▶ **YOUR GOAL**
Write out again, word for word, the lines below from the line that holds "俳人をさがす (645, 17)" through the line that holds "The study of", omitting pictures.

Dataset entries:
* * * * * * * * *

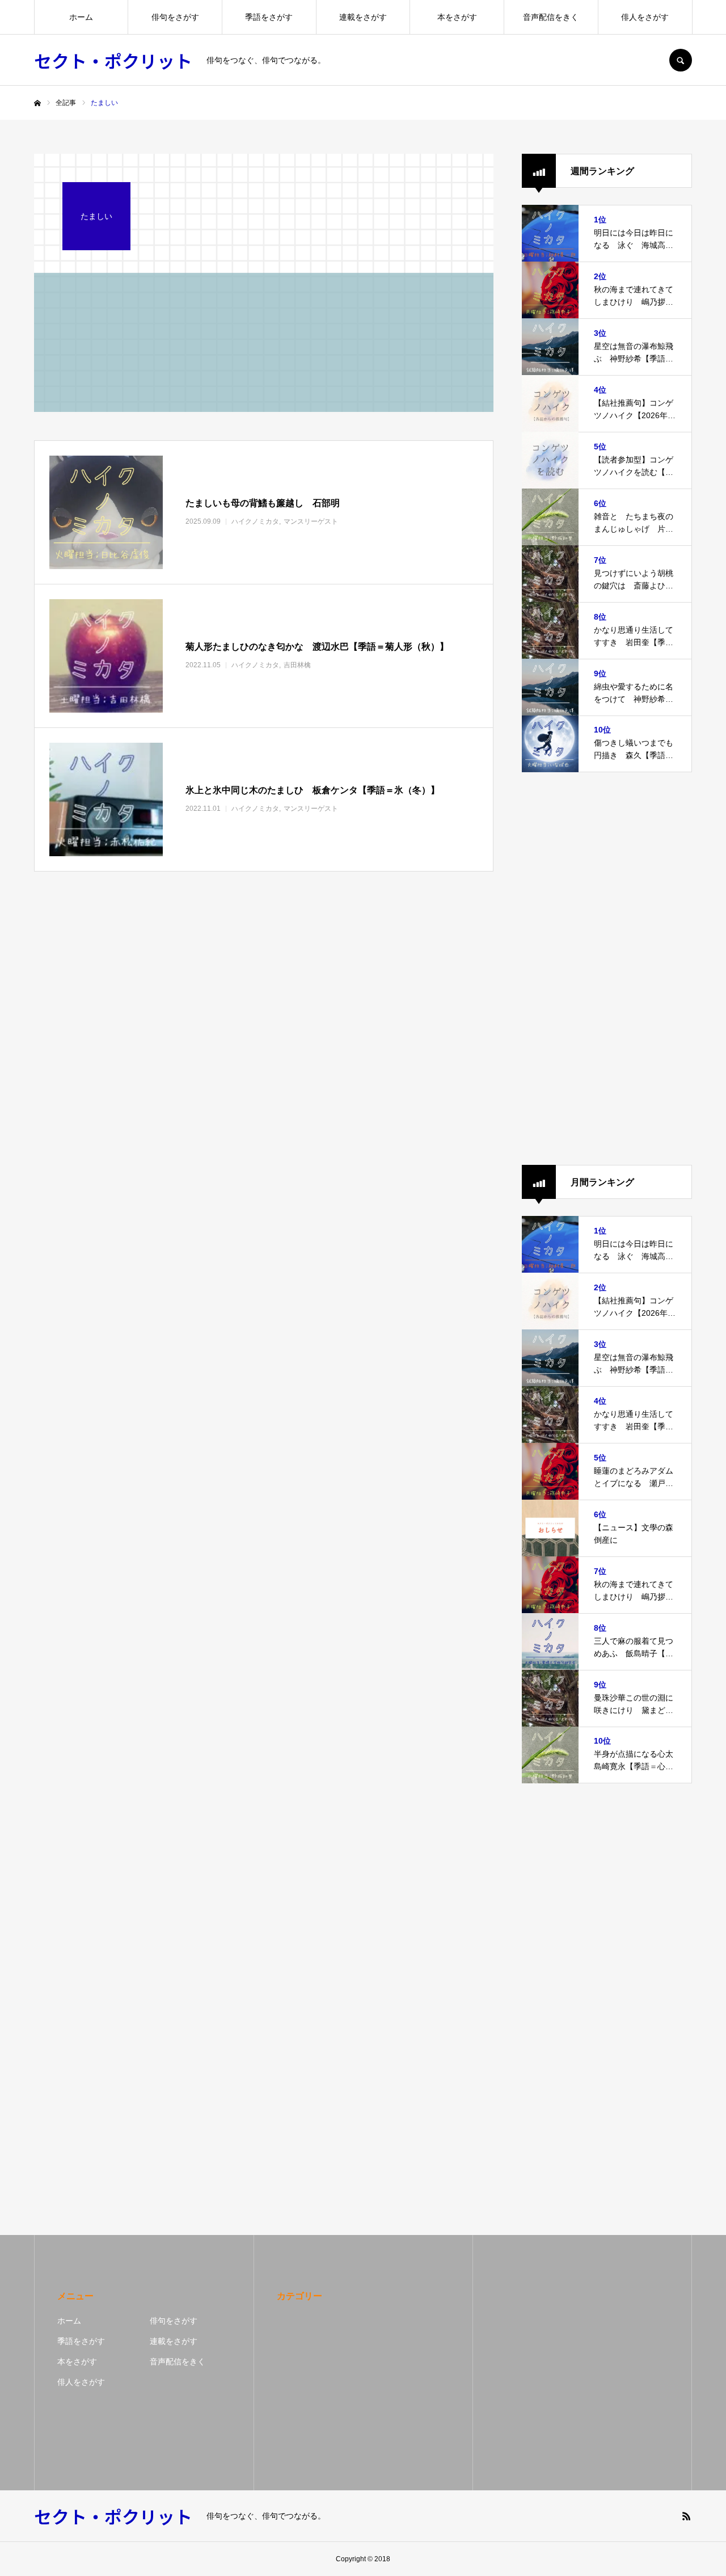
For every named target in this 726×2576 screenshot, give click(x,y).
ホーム (81, 17)
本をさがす (457, 17)
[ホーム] (37, 103)
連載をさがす (363, 17)
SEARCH (680, 60)
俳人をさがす (645, 17)
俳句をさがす (175, 17)
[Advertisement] (607, 968)
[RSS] (686, 2516)
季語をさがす (269, 17)
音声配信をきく (551, 17)
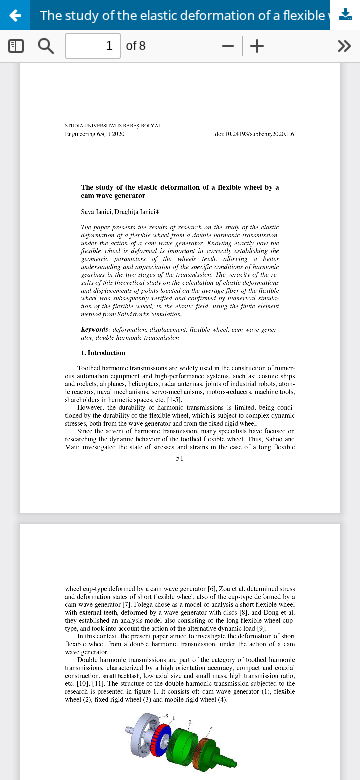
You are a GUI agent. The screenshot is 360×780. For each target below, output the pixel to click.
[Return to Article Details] (15, 15)
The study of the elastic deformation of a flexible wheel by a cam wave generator (200, 15)
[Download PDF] (345, 15)
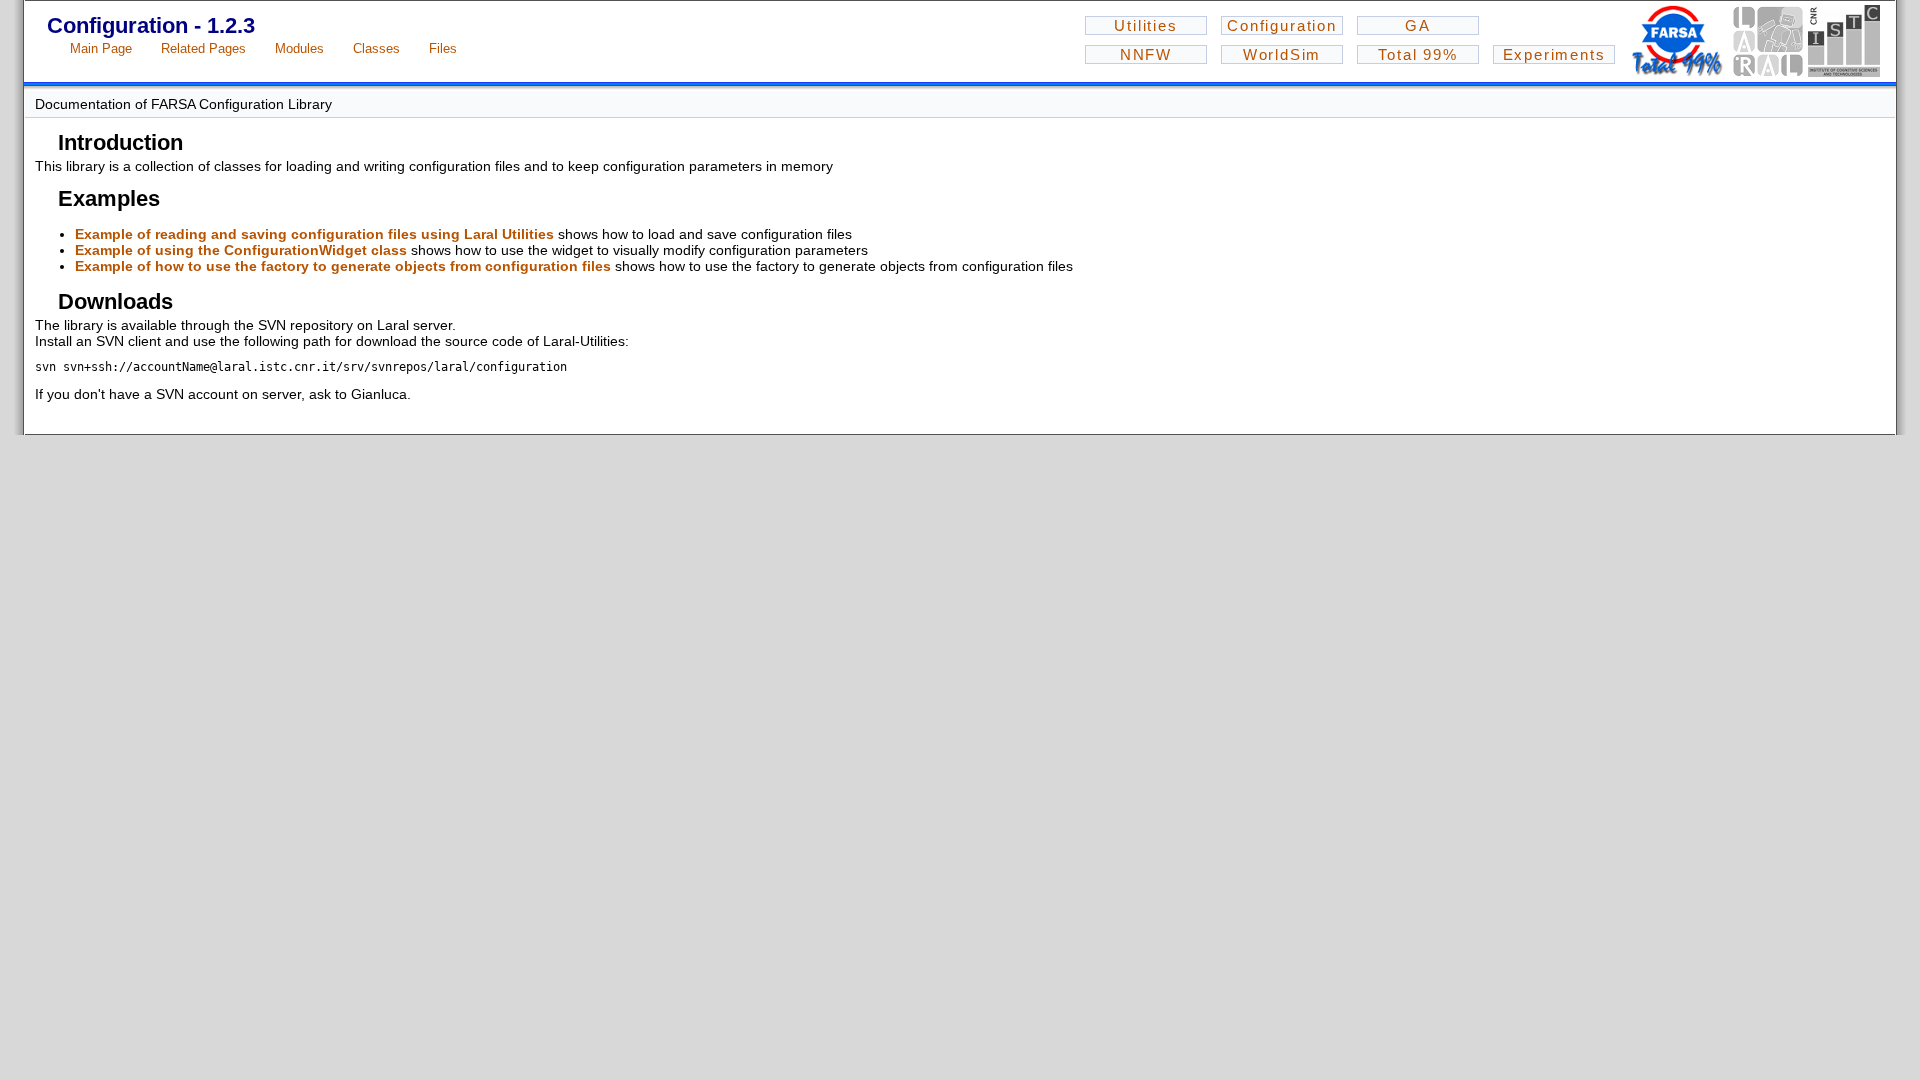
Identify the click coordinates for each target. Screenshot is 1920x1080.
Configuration (1282, 25)
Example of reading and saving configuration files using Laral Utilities (314, 234)
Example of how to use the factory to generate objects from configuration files (343, 266)
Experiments (1554, 54)
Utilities (1145, 25)
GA (1418, 25)
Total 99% (1417, 54)
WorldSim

* * * * * * * * *

▶ **YOUR RESPONSE**
俳人をさがす (645, 17)
俳句をさがす (175, 17)
[Advertisement] (607, 968)
[RSS] (686, 2516)
季語をさがす (269, 17)
音声配信をきく (551, 17)
You are a GUI agent. The screenshot is 360×780. For each target below, output the pixel to click.
[Return to Article Details] (15, 15)
The study of the elastic deformation of a flexible wheel by a cam wave generator (200, 15)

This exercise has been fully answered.